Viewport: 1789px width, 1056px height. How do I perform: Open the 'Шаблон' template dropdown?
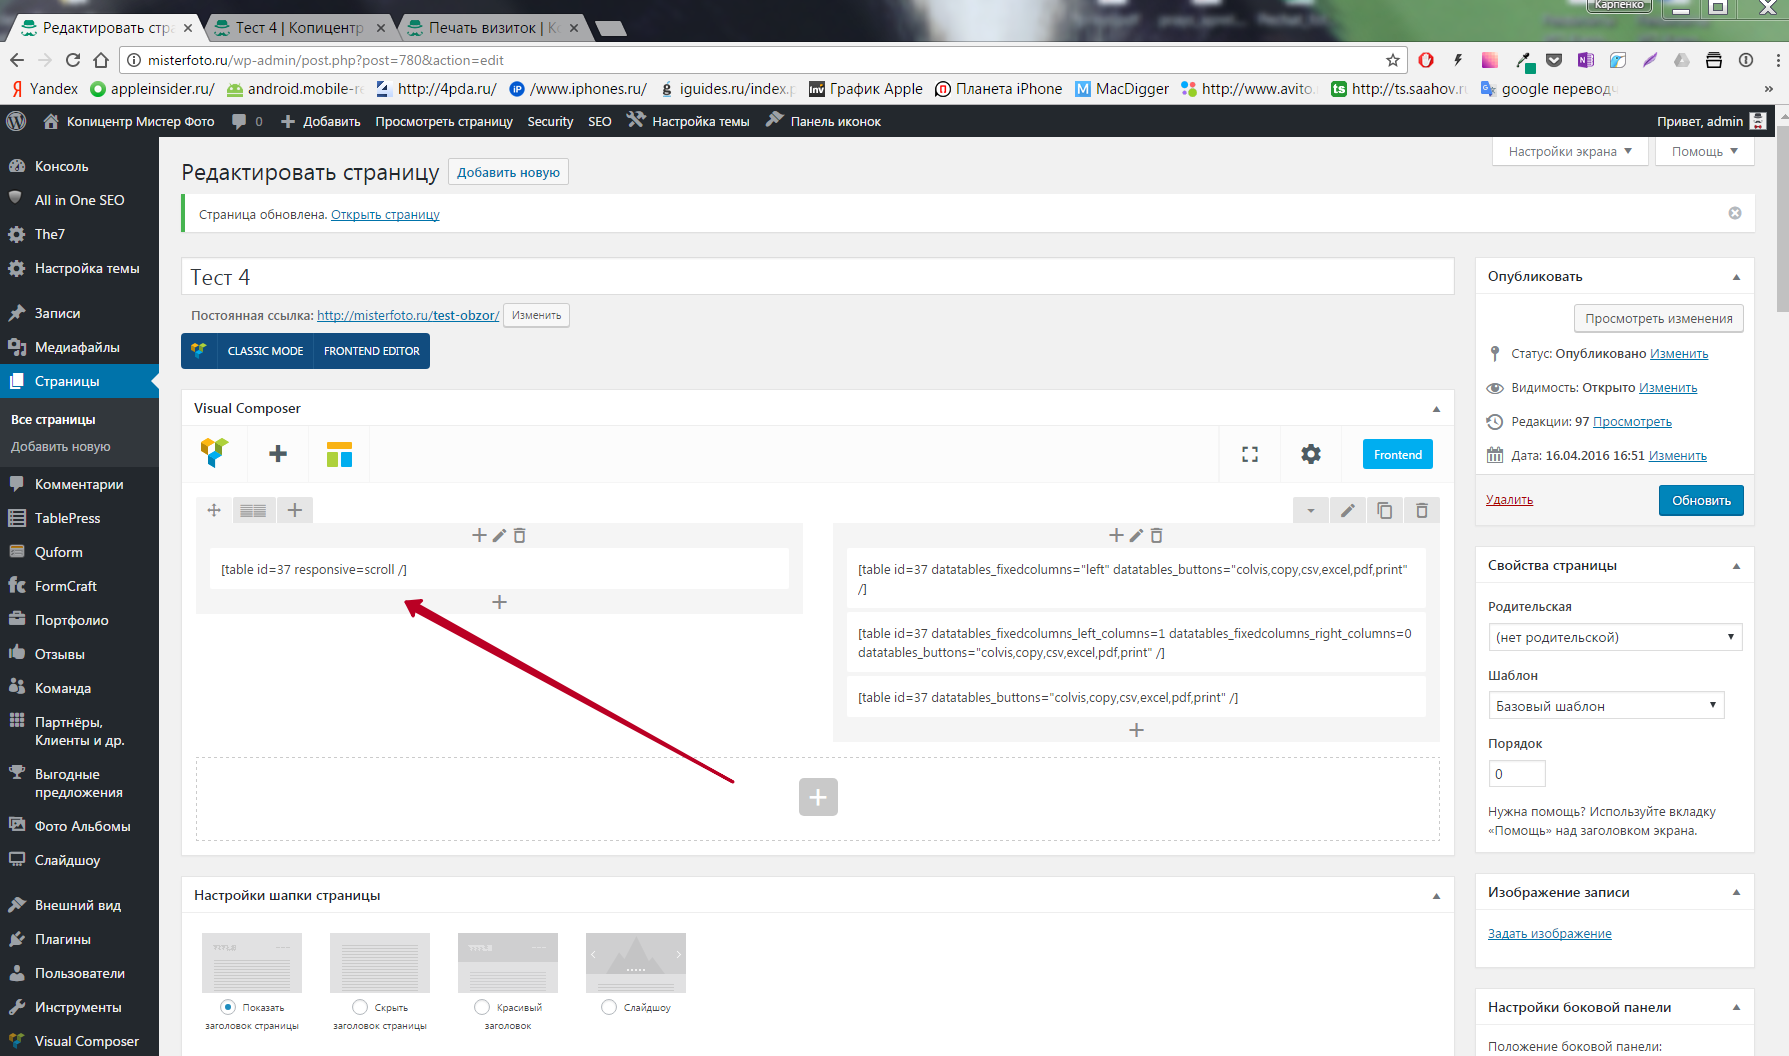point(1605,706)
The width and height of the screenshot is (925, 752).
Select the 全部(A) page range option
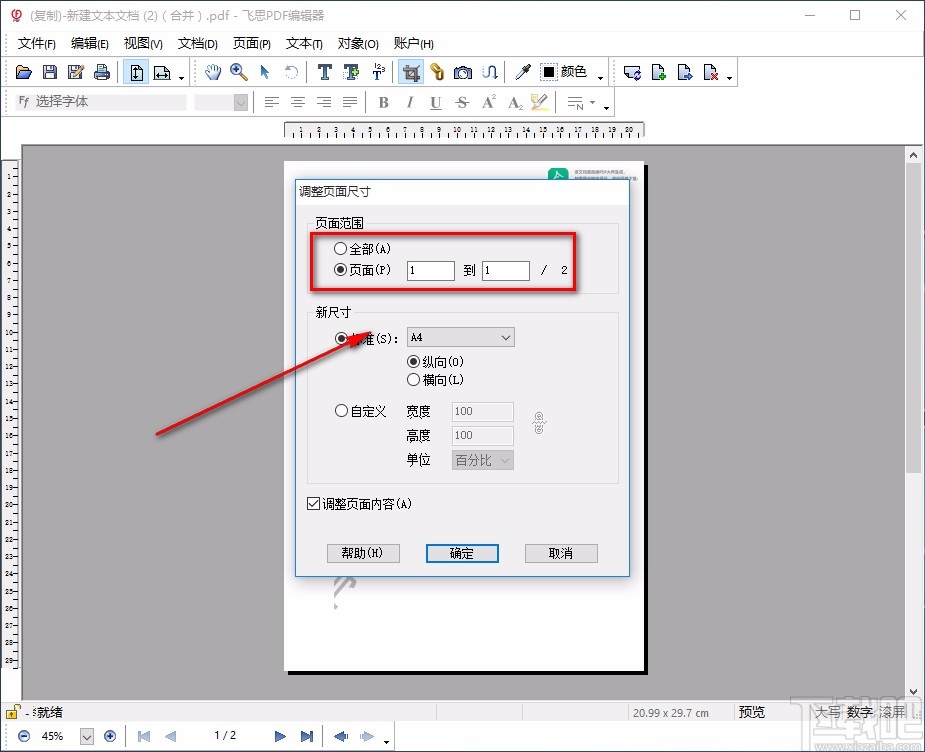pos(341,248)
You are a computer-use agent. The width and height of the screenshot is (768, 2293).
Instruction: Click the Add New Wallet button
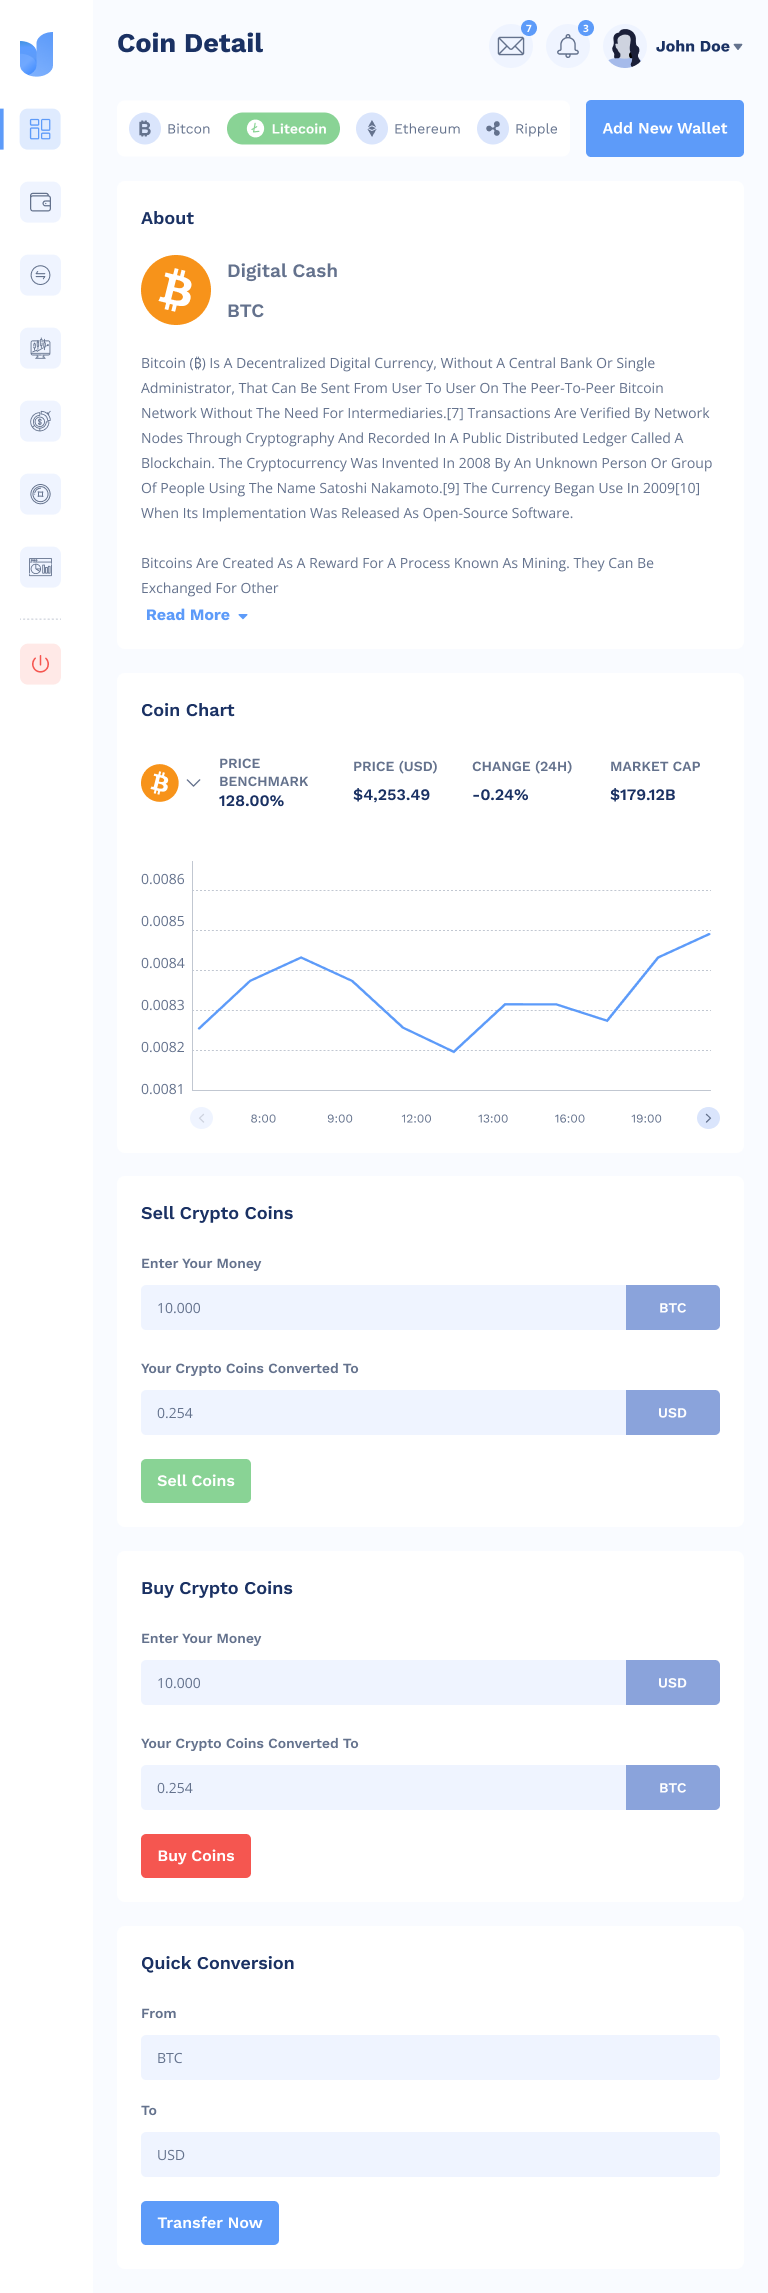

****

[What is expected]
Collect every line above that contains the word "screenshot".

[Response to this task]
The width and height of the screenshot is (925, 752).
You are a computer-use agent. The width and height of the screenshot is (768, 2293).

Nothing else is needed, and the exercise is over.